<<<<

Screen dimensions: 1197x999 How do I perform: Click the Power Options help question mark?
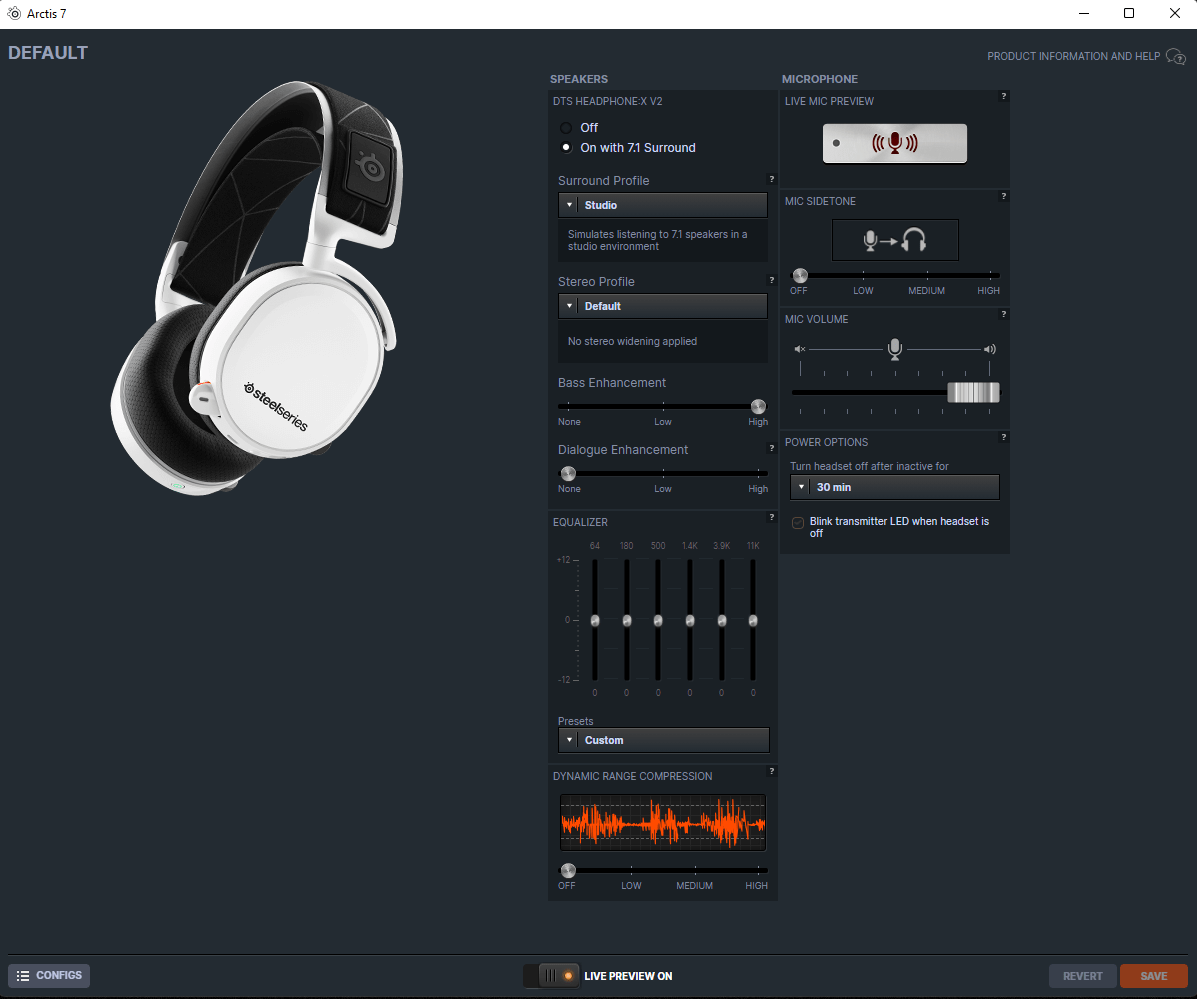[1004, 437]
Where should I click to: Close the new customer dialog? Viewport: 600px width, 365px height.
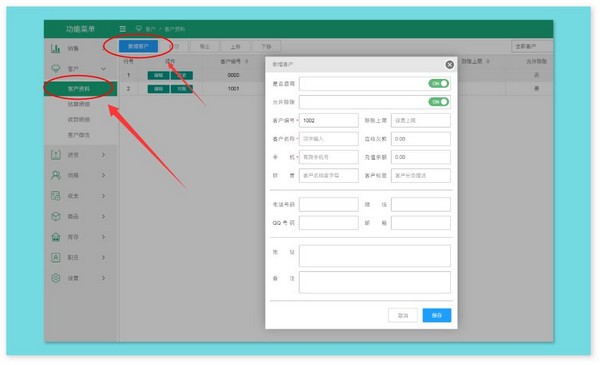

>>>>
<<<<

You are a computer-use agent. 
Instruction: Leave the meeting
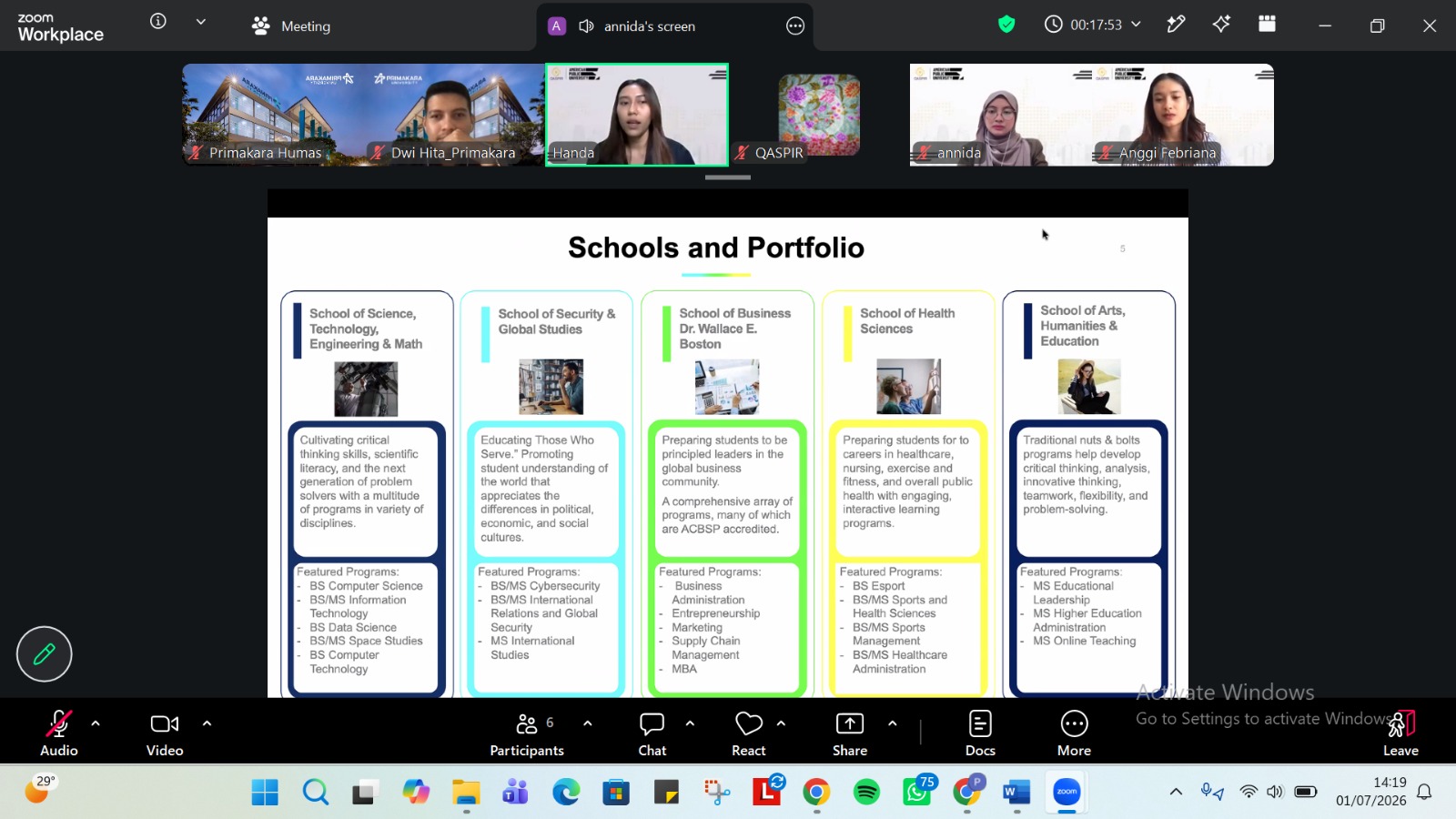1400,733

>>>>

_Problem to solve_
Repeat, word for word, the lines of the material above from the one holding "Screen dimensions: 1197x999" through the one holding "Where should I". Leave out pictures.

_Response_
Screen dimensions: 1197x999 How do I perform: Click the Power Options help question mark?
[1004, 437]
Where should I click to: Close the new customer dialog? Viewport: 600px width, 365px height.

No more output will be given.